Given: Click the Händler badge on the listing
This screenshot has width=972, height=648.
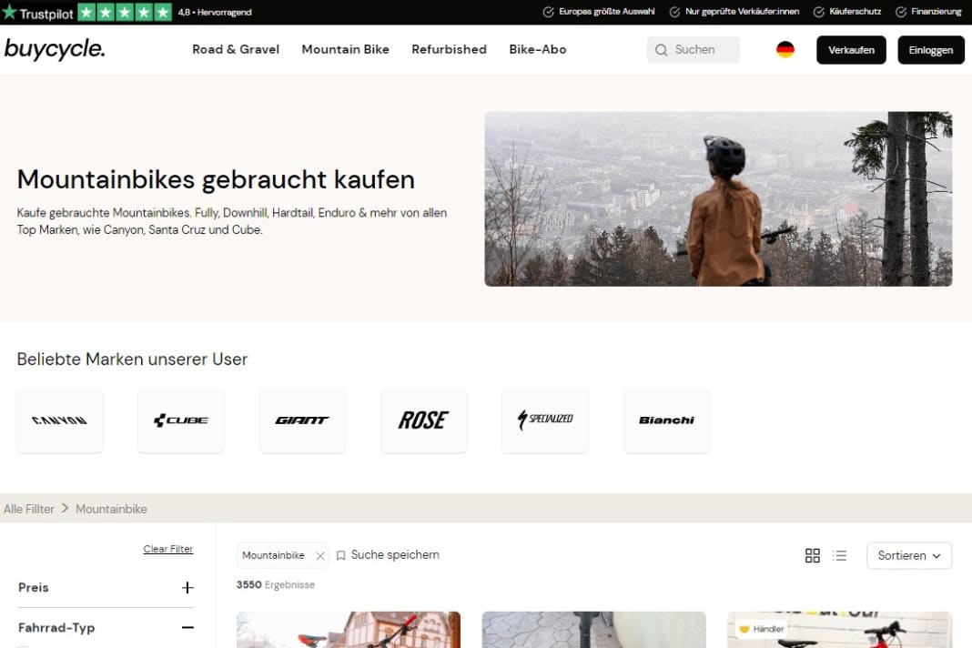Looking at the screenshot, I should tap(763, 629).
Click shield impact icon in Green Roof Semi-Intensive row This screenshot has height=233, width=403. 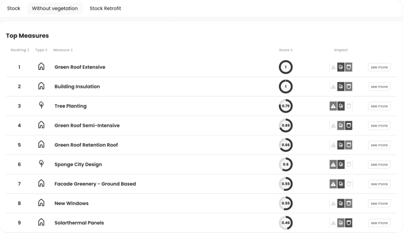[x=348, y=125]
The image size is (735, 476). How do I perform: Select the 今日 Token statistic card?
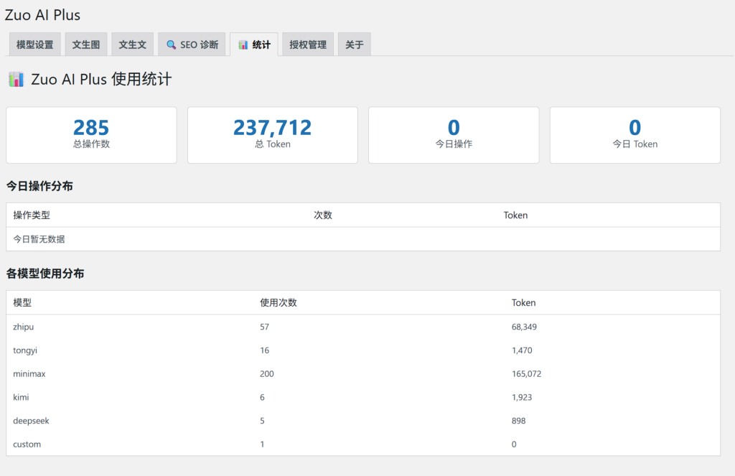(635, 135)
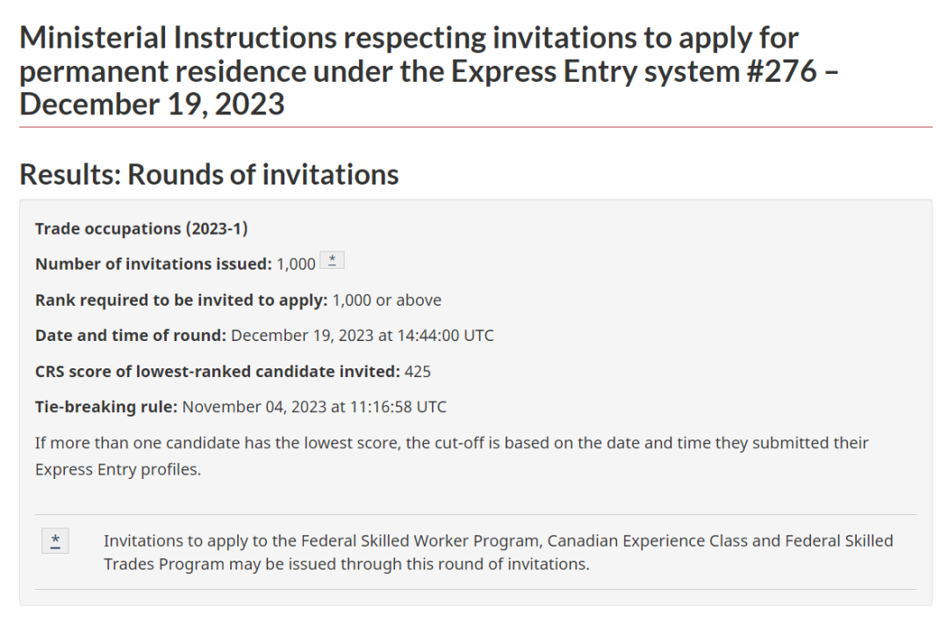Click the "Trade occupations (2023-1)" label

141,229
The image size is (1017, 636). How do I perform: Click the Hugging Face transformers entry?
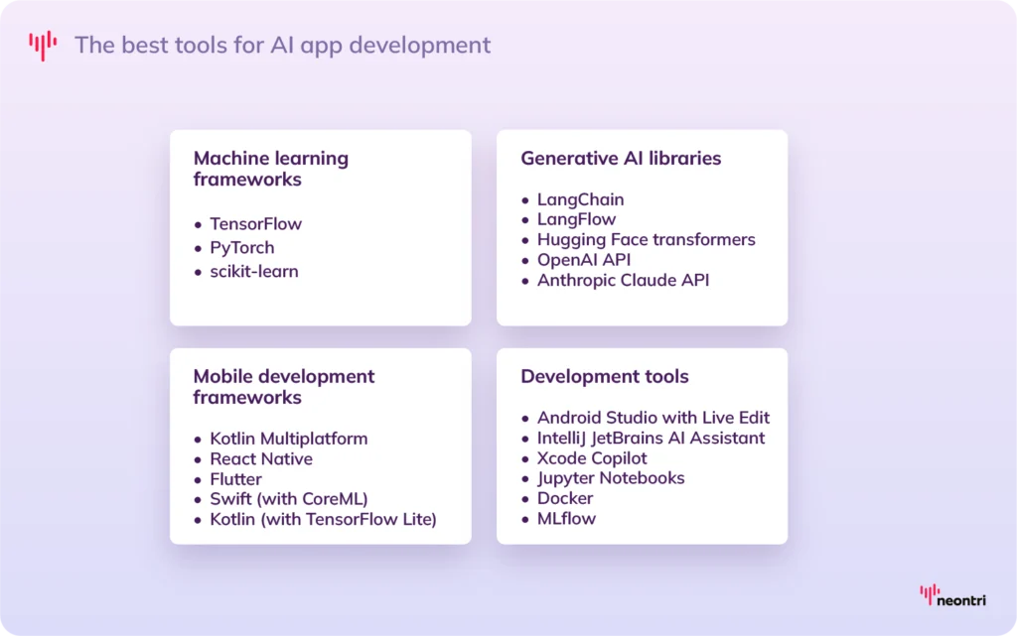pos(647,239)
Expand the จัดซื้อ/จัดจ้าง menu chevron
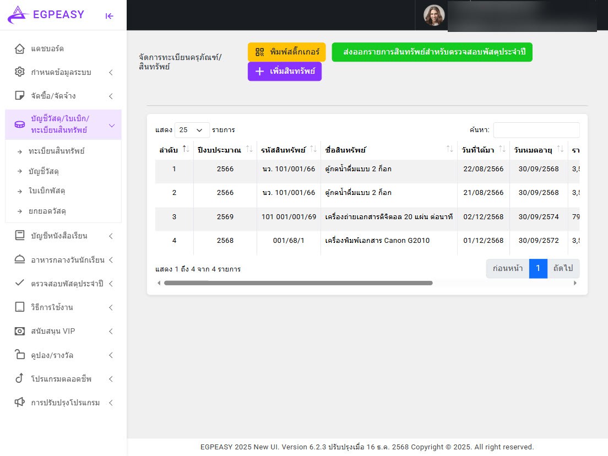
┄┄┄┄┄┄┄┄┄┄┄┄┄┄┄┄┄┄┄┄
Repeat everything from the line containing "The image size is (735, 476)." down through the last of the lines above, including both that line and the last one. Leave the pictures out.

The image size is (735, 476). How do I perform: Select the 今日 Token statistic card?
(635, 135)
Click the "Trade occupations (2023-1)" label

141,229
The image size is (1017, 636). How do I perform: Click the Hugging Face transformers entry?
pos(647,239)
Expand the จัดซื้อ/จัดจ้าง menu chevron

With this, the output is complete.